LAUSR

Abstract Today’s environment is polluted by heavy metal ions and toxic substances. The lead (Pb2+) is one of them which affect the environment by both natural and anthropogenic ways. Protection of the environment needs proper determination and quantification of these metal ions. Thus developing proper sensor with less cost is the focus of present research. Electrochemical sensor has attracted a great attention to determine these hazardous elements. In the present work sensor modified by blast furnace slag (BFS), provides a new opportunity for enhancing the electrocatalytic performance of fabricated sensor. The BFS was characterized by SEM, XRD, BET and particle size analyzer. Moreover different compositions of BFS were use to optimize the slag ratio. Furthermore the sensor modified material characterized by CV, Chronocoulometry, EIS and DPV. The electrochemical response towards Pb2+ on BFS modified sensor was explored by CV, EIS and DPV. Transfer coefficient (α) was calculated as 0.664 and rate constant (Ks) 1.08 s−1. The electrode was linear in the concentration range of 1–5 μM (R2 = 0.99). Experimental parameter like pulse height, step height, pH were also optimized.
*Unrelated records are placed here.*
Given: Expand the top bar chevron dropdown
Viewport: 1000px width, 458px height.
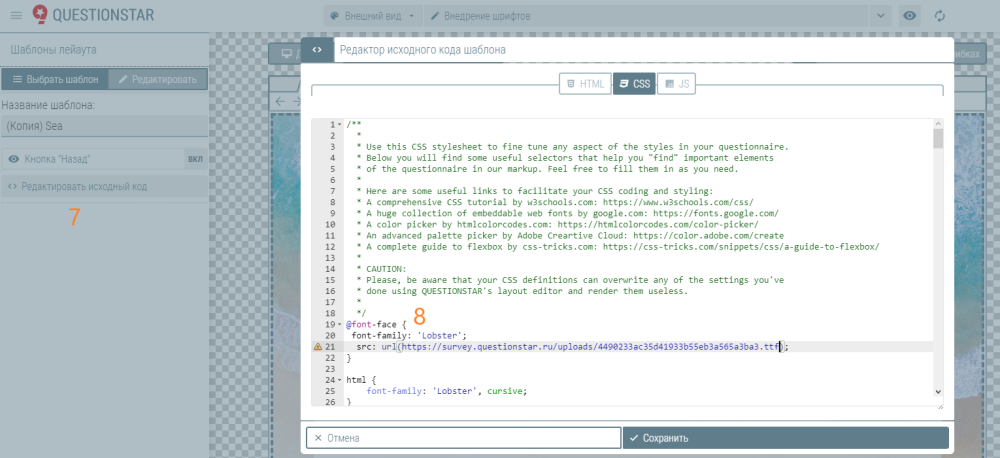Looking at the screenshot, I should pyautogui.click(x=880, y=16).
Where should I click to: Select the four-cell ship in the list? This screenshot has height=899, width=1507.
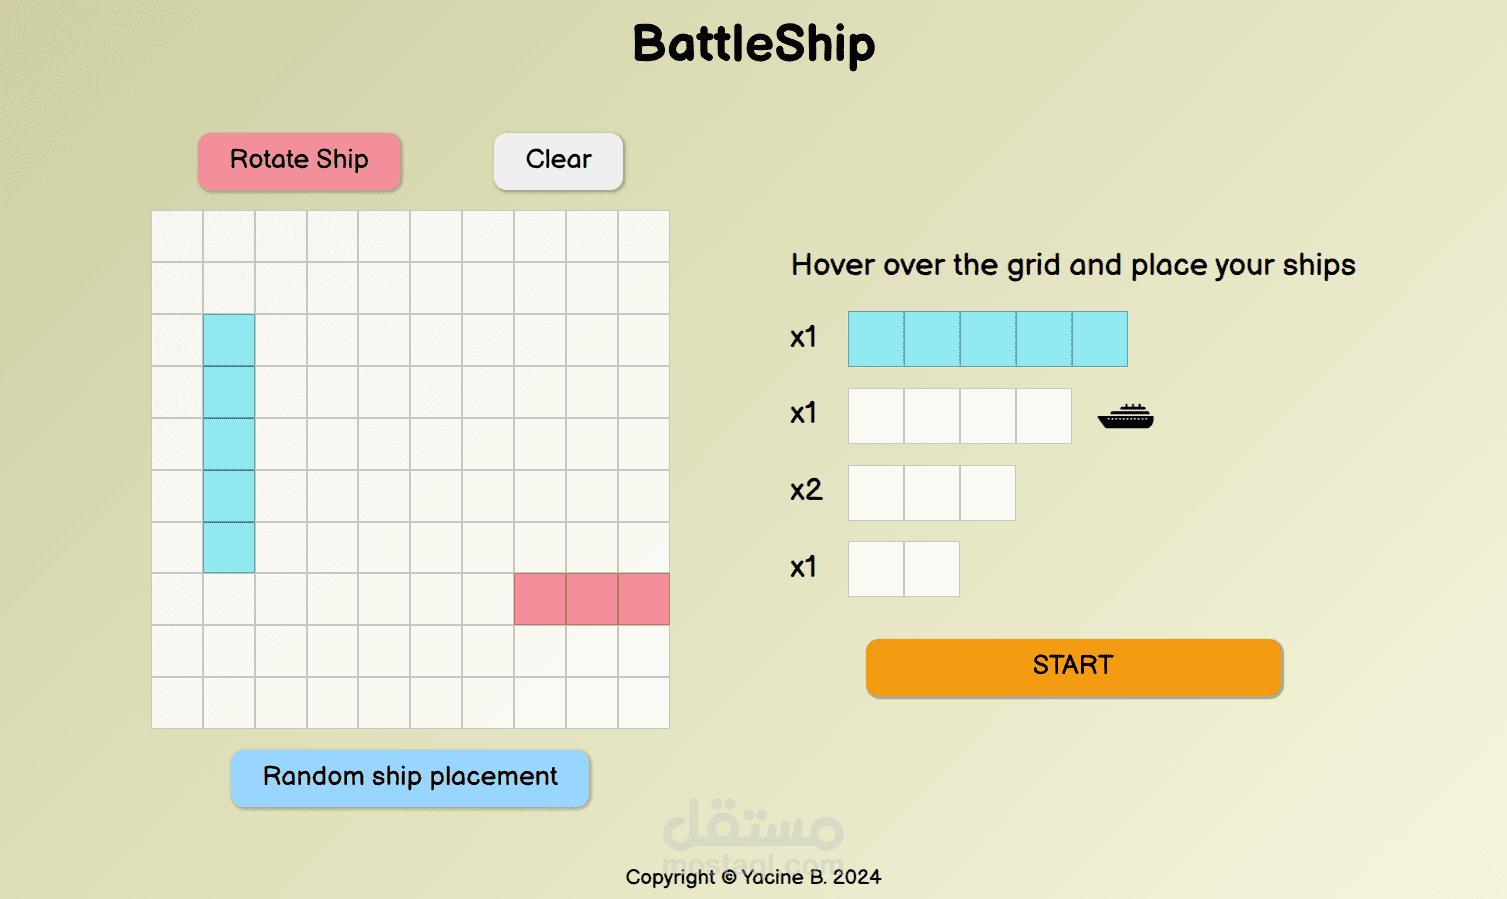pyautogui.click(x=960, y=416)
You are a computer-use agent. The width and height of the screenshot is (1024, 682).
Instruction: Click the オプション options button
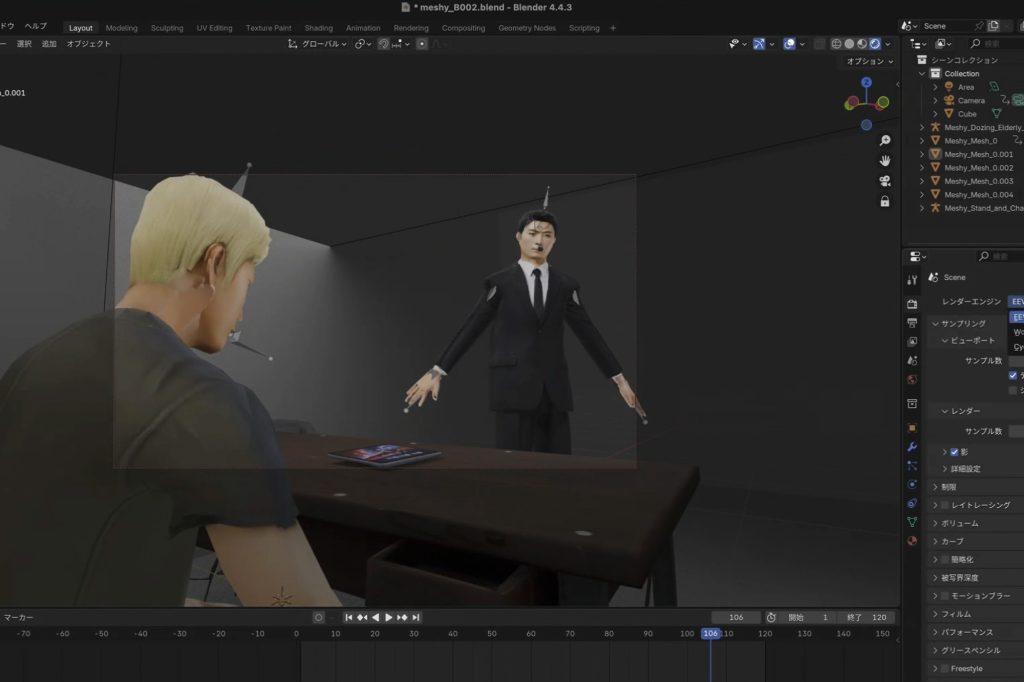[x=868, y=61]
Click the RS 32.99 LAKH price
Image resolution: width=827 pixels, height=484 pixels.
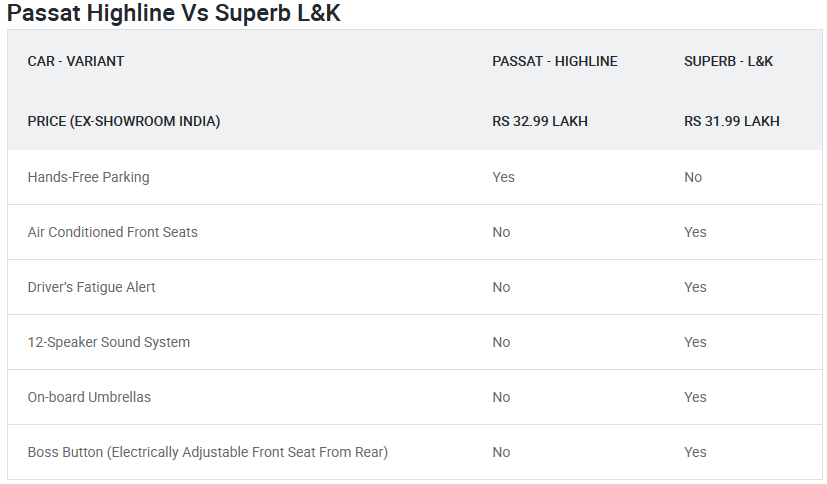[540, 121]
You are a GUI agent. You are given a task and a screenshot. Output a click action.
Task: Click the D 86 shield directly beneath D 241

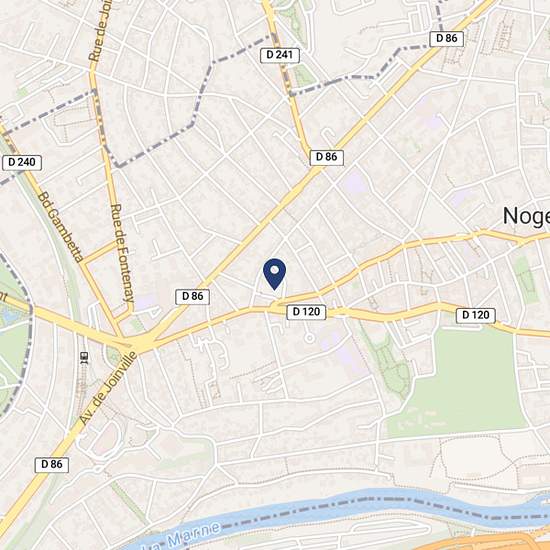click(327, 157)
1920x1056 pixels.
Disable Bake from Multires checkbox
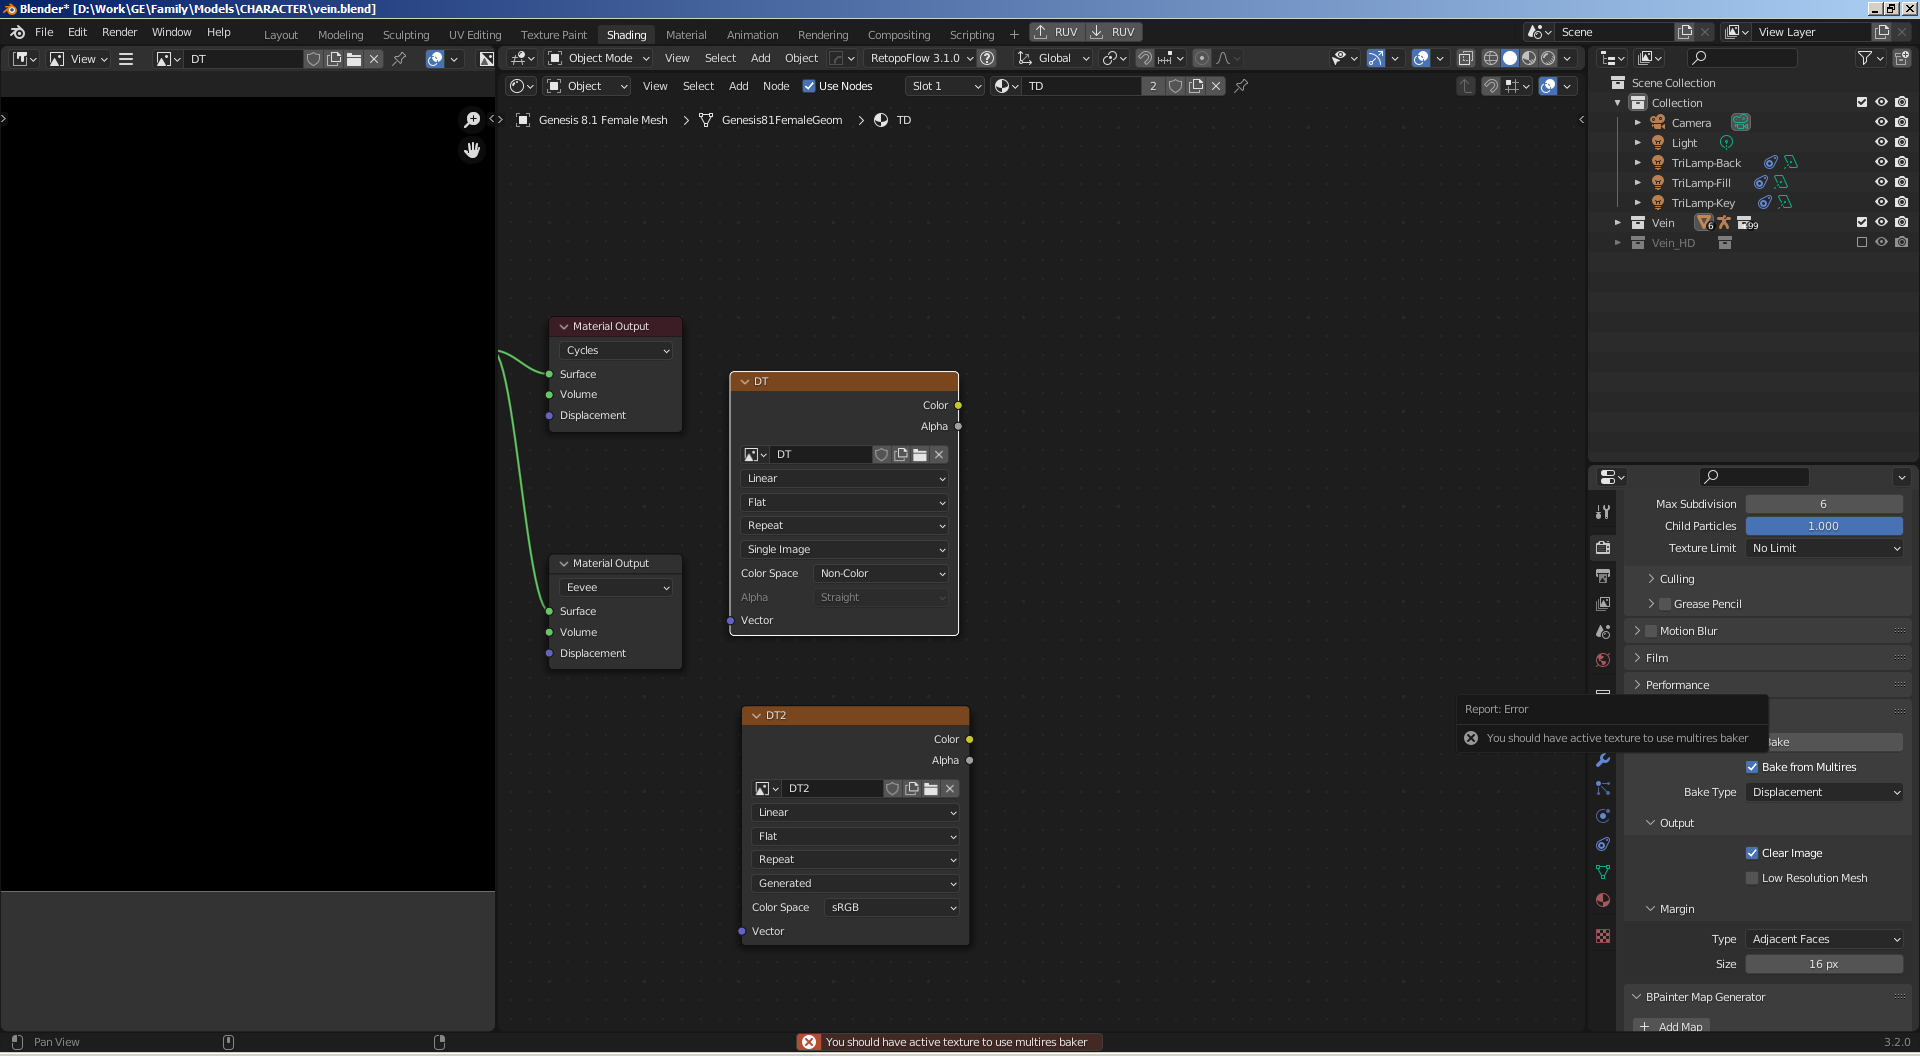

Detection and quantification limits were calculated as 0.015 μM and 0.053 μM respectively. This detection limit for Pb2+ is lower than the permissible limit provided by W.H.O. for drinking water. The electrode shows high sensitivity of 1068 μA/μM−1 cm-2 for Pb2+ ions with superior reproducibility and repeatability. The results suggested that blast furnace slag was a better material for heavy metal ion in aqueous solutions.